Seven Myths of Formal Methods
Download
Report
Transcript Seven Myths of Formal Methods
Seven Myths of Formal
Methods
-by Anthony Hall, Praxis Systems
Presented by
Shanmughapriya Senthil
Introduction
Usually, detractors think that formal methods are ,
Difficult
Expensive and
Not widely useful
A lot what is said about formal methods is based on
assertions and not facts
Some of the beliefs about formal methods have been
exaggerated and have acquired almost the state of
myths
This article takes a look at seven of the favorable and
unfavorable myths of formal methods.
Activities of Formal Methods
The main activities of Formal methods are,
Writing a formal specification
Proving properties about the specification
Constructing a program by mathematically manipulating
the specification
Verifying a program by mathematical argument
Myth 1
Formal Methods can guarantee that software is perfect
But the fact is that formal methods are fallible
Their fallibility is the most important limitation which arises from
the fact that,
• Some things can never be proved and
• Sometimes proofs can be wrong
The above limitation can be overcome by using mathematical
models based on reasoning
But again the limits of mathematical modeling are,
• Only some aspects of program behavior will be covered
• Correspondence between the formal description and the real world is
limited
Formal Methods eliminate only certain classes of errors and not all
of them but they do make much easier to find all sorts of errors.
Myth 2
Formal Methods are all about Program Proving
Program Verification is one aspect of Formal Method
It is important since cost of removing errors increases as a project
progresses
To verify a program we need formal specification.

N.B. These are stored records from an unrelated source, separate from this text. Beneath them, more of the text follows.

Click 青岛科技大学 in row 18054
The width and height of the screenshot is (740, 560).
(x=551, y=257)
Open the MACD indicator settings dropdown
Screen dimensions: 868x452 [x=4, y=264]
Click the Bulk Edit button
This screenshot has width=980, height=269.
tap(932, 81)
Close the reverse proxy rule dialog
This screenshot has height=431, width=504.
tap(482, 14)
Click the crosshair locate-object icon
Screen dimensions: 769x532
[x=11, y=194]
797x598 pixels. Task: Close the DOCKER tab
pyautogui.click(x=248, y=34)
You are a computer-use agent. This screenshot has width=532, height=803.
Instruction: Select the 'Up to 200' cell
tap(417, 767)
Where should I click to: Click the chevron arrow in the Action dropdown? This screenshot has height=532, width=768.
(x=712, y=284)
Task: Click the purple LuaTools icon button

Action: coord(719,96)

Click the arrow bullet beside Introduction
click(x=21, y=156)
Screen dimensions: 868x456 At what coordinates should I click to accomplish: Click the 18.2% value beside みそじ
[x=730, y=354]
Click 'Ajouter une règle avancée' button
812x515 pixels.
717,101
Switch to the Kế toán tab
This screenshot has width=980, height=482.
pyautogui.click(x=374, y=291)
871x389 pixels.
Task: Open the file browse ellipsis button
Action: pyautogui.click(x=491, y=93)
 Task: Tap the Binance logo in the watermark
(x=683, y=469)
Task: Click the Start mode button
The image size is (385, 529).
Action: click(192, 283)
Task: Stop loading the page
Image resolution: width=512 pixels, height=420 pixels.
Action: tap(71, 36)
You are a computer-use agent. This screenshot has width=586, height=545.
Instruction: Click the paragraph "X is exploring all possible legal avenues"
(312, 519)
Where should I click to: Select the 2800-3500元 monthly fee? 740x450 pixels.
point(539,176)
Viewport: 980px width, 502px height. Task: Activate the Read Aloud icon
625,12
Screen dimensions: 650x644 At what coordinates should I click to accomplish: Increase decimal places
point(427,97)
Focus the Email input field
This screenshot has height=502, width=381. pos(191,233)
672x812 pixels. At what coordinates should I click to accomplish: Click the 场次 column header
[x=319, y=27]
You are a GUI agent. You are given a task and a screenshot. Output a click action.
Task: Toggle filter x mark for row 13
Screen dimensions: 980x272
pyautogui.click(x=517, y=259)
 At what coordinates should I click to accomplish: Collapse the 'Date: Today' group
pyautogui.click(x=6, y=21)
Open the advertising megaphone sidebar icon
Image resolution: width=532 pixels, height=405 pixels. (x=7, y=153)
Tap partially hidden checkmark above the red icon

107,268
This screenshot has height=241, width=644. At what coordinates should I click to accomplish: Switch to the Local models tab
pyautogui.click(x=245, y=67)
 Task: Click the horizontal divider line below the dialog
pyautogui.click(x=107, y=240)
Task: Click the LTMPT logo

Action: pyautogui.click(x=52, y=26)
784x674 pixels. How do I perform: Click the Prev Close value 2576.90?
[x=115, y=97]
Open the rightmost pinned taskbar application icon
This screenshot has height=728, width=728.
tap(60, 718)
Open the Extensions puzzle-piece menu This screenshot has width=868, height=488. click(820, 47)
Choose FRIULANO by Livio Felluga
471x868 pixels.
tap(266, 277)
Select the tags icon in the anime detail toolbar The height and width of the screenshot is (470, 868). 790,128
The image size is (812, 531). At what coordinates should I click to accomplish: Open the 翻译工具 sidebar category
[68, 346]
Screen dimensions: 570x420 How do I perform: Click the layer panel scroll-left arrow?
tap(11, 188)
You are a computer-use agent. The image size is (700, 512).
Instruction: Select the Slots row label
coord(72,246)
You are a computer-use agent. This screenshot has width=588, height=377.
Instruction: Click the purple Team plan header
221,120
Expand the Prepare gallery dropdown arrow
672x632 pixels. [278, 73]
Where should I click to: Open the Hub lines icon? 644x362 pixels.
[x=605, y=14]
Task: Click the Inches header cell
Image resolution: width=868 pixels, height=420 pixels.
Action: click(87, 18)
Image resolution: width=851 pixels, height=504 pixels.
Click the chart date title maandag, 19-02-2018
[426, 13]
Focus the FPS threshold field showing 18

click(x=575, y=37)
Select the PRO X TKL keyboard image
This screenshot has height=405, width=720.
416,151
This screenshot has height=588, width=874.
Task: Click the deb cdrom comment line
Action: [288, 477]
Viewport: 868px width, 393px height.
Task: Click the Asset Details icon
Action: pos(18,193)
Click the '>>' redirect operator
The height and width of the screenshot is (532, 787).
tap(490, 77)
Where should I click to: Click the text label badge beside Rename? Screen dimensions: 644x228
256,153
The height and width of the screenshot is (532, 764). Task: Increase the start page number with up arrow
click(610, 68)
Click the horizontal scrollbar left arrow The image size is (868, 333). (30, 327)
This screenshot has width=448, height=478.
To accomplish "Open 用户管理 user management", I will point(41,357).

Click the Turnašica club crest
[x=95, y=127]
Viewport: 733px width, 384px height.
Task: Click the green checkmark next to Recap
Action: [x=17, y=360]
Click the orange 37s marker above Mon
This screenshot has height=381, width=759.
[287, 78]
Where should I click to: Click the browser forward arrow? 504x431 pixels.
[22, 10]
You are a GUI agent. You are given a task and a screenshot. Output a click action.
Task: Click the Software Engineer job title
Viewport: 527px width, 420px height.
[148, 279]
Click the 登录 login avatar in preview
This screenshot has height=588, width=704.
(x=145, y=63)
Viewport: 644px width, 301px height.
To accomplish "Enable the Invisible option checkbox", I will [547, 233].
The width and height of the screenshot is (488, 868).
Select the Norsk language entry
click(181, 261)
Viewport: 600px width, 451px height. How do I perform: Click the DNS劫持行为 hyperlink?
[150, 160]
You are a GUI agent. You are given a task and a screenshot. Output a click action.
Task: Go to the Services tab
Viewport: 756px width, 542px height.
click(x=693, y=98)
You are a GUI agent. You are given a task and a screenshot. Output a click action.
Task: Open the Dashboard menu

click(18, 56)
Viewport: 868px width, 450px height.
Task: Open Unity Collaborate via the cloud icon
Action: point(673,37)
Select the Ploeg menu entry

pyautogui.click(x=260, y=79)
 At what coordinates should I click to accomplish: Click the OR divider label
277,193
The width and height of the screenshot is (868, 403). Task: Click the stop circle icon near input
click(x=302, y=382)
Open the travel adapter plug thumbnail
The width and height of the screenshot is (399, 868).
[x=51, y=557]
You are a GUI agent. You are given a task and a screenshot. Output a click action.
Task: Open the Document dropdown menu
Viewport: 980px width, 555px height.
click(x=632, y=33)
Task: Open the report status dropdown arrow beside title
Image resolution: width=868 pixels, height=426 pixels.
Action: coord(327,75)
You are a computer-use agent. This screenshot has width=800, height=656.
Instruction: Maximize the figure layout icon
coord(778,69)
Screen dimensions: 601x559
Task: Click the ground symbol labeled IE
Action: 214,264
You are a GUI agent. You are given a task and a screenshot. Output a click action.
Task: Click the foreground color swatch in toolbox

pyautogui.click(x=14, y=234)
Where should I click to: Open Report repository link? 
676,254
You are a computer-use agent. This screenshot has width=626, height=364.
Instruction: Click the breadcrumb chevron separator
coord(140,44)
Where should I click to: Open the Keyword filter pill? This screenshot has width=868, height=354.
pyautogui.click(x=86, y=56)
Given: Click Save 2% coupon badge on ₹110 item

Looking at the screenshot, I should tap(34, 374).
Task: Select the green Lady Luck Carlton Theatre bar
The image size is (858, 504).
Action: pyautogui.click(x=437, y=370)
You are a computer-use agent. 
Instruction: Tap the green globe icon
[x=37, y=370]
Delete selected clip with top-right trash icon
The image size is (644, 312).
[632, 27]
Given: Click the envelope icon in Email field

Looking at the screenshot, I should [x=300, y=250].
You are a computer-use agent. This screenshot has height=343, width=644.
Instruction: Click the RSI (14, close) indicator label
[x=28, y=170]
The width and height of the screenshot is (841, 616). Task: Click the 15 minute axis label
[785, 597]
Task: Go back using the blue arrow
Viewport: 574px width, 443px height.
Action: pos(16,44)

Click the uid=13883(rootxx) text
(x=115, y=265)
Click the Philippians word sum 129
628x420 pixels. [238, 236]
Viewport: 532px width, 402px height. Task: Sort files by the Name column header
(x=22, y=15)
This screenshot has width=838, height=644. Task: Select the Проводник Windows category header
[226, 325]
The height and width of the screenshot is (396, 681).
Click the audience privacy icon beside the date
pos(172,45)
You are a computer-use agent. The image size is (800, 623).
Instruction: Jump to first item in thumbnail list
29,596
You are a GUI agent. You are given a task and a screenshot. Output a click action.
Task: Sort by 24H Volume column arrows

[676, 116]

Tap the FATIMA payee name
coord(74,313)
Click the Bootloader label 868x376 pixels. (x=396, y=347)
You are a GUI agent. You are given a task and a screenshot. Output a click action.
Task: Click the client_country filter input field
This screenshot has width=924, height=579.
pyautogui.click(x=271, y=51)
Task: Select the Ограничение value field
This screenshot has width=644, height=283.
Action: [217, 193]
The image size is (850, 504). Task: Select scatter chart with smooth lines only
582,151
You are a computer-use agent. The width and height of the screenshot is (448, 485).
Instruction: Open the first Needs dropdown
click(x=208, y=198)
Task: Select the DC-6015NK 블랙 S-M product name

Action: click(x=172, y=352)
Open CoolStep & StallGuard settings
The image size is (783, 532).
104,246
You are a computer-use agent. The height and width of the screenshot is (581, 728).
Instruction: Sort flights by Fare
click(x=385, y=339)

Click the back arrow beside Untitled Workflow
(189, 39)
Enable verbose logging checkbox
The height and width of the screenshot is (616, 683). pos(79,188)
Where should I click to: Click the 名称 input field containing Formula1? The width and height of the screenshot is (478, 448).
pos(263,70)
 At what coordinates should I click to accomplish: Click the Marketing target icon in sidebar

- a formal specification is a precise definition of what the software
intended to do
- It differs from the design specification in that it is concerned only
with the function of the system and makes no commitments to its
structures
Myth 2 (Contd.)
Writing such formal specification help us to,
Clarify requirements
Discover latent errors and ambiguities
Make decision about functionality at the right stages
Implementation from the formal specifications done in small steps
rather than writing a whole program and verifying it.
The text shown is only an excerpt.